Mudanças na importação de vestuário: veja influências no seu bolso

Há duas propostas para conter a entrada de produtos externos: modificação da tributação e aumento da TEC

Por  Equipe InfoMoney -

SÃO PAULO – No início da semana, o governo anunciou uma série de medidas para impedir que a crescente desvalorização do dólar frente ao real prejudique a indústria brasileira. Dentre elas, o ministro da Fazenda, Guido Mantega, citou uma tributação específica às importações de vestuário: a cobrança, feita atualmente sobre o valor da mercadoria, passará a ser feita por peso.

A modificação ainda precisa ser aprovada pela Câmara de Comércio Exterior (Camex) para então ser passada ao Conselho do Mercosul. Contudo, o consumidor já fica preocupado com os efeitos que a alteração pode causar no bolso. Mas, de acordo com Associação Brasileira da Indústria Têxtil (Abit), não há motivo para preocupação: roupas não devem ficar mais caras.

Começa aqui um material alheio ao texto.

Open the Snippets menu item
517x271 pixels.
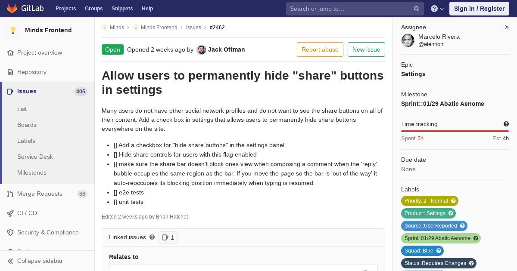coord(122,9)
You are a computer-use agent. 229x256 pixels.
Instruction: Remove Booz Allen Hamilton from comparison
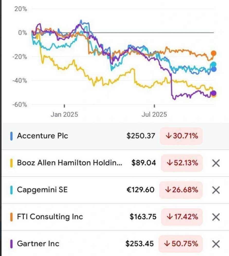[216, 163]
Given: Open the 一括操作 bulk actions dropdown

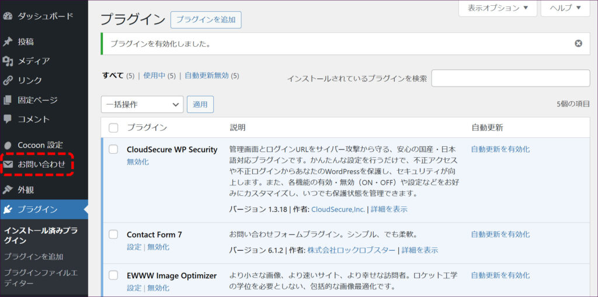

Legalidade e subfaturamento

“No que diz respeito aos produtos fabricados aqui e os produtos importados que entram legalmente, não haverá nenhum efeito. O objetivo da mudança é o combate à importação de produtos com preços subfaturados”, explicou a entidade, por meio de nota.

De acordo com o ministro, a mudança é necessária porque a Receita Federal constatou casos em que o preço declarado dos produtos que entraram no Brasil era menor, inclusive, que seus custos de fabricação. Mantega explicou que isso caracteriza subfaturamento e que causa prejuízo às empresas nacionais do ramo, por conta da falta de fôlego em manter a competitividade.

Pelo quilo

A Abit lembrou que, em maio, em pouco mais de 20 dias de fiscalização intensa da Receita sobre os produtos importados subfaturados, o preço médio do quilo do vestuário subiu de US$ 9 para US$ 14.

“Isso não é aumento no preço do produto. Isso é valor real praticado em todos os outros mercados. Na Argentina o valor chega a US$ 16 por quilo dos mesmos produtos”, informou.

Possível aumento

Contudo, ainda existe a possibilidade de aumento no preço das roupas. No dia 28 de junho, quando será realizada reunião do Conselho do Mercosul, em Assunção (Paraguai), será discutido o aumento da Tarifa Externa Comum (TEC), dos atuais 20% para 35%, exatamente sobre artigos de vestuário.

Na avaliação da Associação Brasileira do Varejo Têxtil (Abeim), essa medida influenciará diretamente nos preços de jaquetas e roupas de tricô, que ficarão de 11% a 15% mais caras.

“A nossa produção nacional desses itens não comporta a necessidade de consumo”, explicou recentemente o presidente da entidade, Sylvio Mandel, ao detalhar que de 60% a 70% desse tipo de roupa comercializados por aqui vêm de países vizinhos.